> Exercise details:
The records that follow must be reproduced in full, exactly as written.

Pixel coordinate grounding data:
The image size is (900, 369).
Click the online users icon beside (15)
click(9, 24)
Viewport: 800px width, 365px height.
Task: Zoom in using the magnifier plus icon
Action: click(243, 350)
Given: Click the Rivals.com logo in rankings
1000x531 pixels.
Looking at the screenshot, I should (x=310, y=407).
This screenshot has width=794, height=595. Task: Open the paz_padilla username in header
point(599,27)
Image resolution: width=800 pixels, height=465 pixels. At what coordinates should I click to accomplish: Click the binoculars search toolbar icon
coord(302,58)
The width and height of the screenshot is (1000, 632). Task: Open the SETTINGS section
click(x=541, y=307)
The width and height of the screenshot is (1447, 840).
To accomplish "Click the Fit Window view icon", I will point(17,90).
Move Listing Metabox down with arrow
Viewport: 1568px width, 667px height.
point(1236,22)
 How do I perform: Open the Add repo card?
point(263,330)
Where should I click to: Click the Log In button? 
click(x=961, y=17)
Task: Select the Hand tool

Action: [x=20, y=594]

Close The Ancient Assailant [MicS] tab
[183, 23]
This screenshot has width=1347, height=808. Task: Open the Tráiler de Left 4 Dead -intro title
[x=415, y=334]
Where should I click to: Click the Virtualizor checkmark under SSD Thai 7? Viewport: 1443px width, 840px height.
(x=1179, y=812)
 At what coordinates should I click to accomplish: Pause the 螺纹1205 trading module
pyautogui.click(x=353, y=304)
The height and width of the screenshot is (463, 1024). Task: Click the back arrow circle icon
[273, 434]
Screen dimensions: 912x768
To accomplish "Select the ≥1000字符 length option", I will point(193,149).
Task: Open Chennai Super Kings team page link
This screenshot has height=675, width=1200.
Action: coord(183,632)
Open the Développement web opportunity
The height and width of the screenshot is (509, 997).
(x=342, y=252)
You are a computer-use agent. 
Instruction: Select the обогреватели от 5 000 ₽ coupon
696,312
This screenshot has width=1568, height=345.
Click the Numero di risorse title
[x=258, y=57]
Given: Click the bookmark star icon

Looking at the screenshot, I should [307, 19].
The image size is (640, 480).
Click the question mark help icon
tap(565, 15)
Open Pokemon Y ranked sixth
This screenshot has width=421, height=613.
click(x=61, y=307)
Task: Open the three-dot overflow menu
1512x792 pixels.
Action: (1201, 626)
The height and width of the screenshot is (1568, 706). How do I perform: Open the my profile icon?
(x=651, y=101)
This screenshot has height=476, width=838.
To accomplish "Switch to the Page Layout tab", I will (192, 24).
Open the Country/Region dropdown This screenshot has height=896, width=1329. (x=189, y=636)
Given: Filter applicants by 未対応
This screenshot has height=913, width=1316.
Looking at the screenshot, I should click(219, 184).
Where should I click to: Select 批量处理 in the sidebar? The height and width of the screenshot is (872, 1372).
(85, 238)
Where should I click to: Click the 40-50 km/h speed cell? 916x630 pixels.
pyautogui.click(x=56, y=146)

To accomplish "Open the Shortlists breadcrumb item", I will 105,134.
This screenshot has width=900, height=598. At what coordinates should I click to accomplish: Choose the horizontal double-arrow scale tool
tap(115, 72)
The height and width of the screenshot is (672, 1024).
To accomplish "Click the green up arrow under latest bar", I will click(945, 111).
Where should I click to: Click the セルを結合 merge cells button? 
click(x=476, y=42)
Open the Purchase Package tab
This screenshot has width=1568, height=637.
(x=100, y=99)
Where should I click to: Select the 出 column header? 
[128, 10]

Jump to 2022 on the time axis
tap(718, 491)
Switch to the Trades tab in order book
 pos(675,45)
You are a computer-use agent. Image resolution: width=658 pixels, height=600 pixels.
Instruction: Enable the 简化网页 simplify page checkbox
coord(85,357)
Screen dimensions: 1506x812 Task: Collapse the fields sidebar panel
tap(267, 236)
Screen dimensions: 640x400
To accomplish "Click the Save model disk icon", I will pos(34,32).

> Written answer:
The image size is (900, 369).
Click the online users icon beside (15)
click(9, 24)
Viewport: 800px width, 365px height.
Task: Zoom in using the magnifier plus icon
Action: click(243, 350)
Given: Click the Rivals.com logo in rankings
1000x531 pixels.
Looking at the screenshot, I should (x=310, y=407).
This screenshot has width=794, height=595. Task: Open the paz_padilla username in header
point(599,27)
Image resolution: width=800 pixels, height=465 pixels. At what coordinates should I click to accomplish: Click the binoculars search toolbar icon
coord(302,58)
The width and height of the screenshot is (1000, 632). Task: Open the SETTINGS section
click(x=541, y=307)
The width and height of the screenshot is (1447, 840).
To accomplish "Click the Fit Window view icon", I will point(17,90).
Move Listing Metabox down with arrow
Viewport: 1568px width, 667px height.
point(1236,22)
 How do I perform: Open the Add repo card?
point(263,330)
Where should I click to: Click the Log In button? 
click(x=961, y=17)
Task: Select the Hand tool

Action: [x=20, y=594]

Close The Ancient Assailant [MicS] tab
[183, 23]
This screenshot has width=1347, height=808. Task: Open the Tráiler de Left 4 Dead -intro title
[x=415, y=334]
Where should I click to: Click the Virtualizor checkmark under SSD Thai 7? Viewport: 1443px width, 840px height.
(x=1179, y=812)
 At what coordinates should I click to accomplish: Pause the 螺纹1205 trading module
pyautogui.click(x=353, y=304)
The height and width of the screenshot is (463, 1024). Task: Click the back arrow circle icon
[273, 434]
Screen dimensions: 912x768
To accomplish "Select the ≥1000字符 length option", I will point(193,149).
Task: Open Chennai Super Kings team page link
This screenshot has height=675, width=1200.
Action: coord(183,632)
Open the Développement web opportunity
The height and width of the screenshot is (509, 997).
(x=342, y=252)
You are a computer-use agent. 
Instruction: Select the обогреватели от 5 000 ₽ coupon
696,312
This screenshot has width=1568, height=345.
Click the Numero di risorse title
[x=258, y=57]
Given: Click the bookmark star icon

Looking at the screenshot, I should [307, 19].
The image size is (640, 480).
Click the question mark help icon
tap(565, 15)
Open Pokemon Y ranked sixth
This screenshot has width=421, height=613.
click(x=61, y=307)
Task: Open the three-dot overflow menu
1512x792 pixels.
Action: (1201, 626)
The height and width of the screenshot is (1568, 706). How do I perform: Open the my profile icon?
(x=651, y=101)
This screenshot has height=476, width=838.
To accomplish "Switch to the Page Layout tab", I will (192, 24).
Open the Country/Region dropdown This screenshot has height=896, width=1329. (x=189, y=636)
Given: Filter applicants by 未対応
This screenshot has height=913, width=1316.
Looking at the screenshot, I should click(219, 184).
Where should I click to: Select 批量处理 in the sidebar? The height and width of the screenshot is (872, 1372).
(85, 238)
Where should I click to: Click the 40-50 km/h speed cell? 916x630 pixels.
pyautogui.click(x=56, y=146)

To accomplish "Open the Shortlists breadcrumb item", I will 105,134.
This screenshot has width=900, height=598. At what coordinates should I click to accomplish: Choose the horizontal double-arrow scale tool
tap(115, 72)
The height and width of the screenshot is (672, 1024).
To accomplish "Click the green up arrow under latest bar", I will click(945, 111).
Where should I click to: Click the セルを結合 merge cells button? 
click(x=476, y=42)
Open the Purchase Package tab
This screenshot has width=1568, height=637.
(x=100, y=99)
Where should I click to: Select the 出 column header? 
[128, 10]

Jump to 2022 on the time axis
tap(718, 491)
Switch to the Trades tab in order book
 pos(675,45)
You are a computer-use agent. Image resolution: width=658 pixels, height=600 pixels.
Instruction: Enable the 简化网页 simplify page checkbox
coord(85,357)
Screen dimensions: 1506x812 Task: Collapse the fields sidebar panel
tap(267, 236)
Screen dimensions: 640x400
To accomplish "Click the Save model disk icon", I will pos(34,32).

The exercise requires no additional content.